(Your goal)
The answer must be a single number: the count of lines in the listing that hold the string "agent".

Start of Input data

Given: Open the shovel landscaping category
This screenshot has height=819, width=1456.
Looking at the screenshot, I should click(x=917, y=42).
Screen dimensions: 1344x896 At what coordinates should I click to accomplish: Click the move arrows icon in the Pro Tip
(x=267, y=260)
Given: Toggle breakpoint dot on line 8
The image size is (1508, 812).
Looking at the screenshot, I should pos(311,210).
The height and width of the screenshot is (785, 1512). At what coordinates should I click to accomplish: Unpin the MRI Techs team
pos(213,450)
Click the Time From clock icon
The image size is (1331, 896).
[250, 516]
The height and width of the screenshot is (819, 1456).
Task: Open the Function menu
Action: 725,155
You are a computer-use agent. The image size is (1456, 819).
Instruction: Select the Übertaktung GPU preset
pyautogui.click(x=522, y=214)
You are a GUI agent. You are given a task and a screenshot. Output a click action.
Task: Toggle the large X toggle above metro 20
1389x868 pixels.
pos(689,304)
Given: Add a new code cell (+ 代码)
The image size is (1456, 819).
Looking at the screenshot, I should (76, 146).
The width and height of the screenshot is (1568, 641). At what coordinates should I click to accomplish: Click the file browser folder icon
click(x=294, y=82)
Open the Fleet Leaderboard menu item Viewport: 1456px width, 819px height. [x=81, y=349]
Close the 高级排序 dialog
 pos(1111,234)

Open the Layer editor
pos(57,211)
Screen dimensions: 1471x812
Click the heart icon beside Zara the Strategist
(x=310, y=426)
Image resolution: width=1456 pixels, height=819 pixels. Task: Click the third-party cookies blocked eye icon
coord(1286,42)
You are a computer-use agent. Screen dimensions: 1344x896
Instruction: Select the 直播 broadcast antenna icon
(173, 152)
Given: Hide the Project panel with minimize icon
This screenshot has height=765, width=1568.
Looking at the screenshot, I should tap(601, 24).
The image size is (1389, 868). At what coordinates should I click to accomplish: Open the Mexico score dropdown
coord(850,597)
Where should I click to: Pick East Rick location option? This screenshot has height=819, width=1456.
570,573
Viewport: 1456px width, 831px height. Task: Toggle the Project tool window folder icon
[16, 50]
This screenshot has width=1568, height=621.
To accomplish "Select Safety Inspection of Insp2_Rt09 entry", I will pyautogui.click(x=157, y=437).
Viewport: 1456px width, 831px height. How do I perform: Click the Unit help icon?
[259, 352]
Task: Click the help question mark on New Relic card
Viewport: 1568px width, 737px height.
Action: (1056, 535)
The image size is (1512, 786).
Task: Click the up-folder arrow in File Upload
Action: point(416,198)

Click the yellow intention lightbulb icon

End of Input data

(Solved problem)
3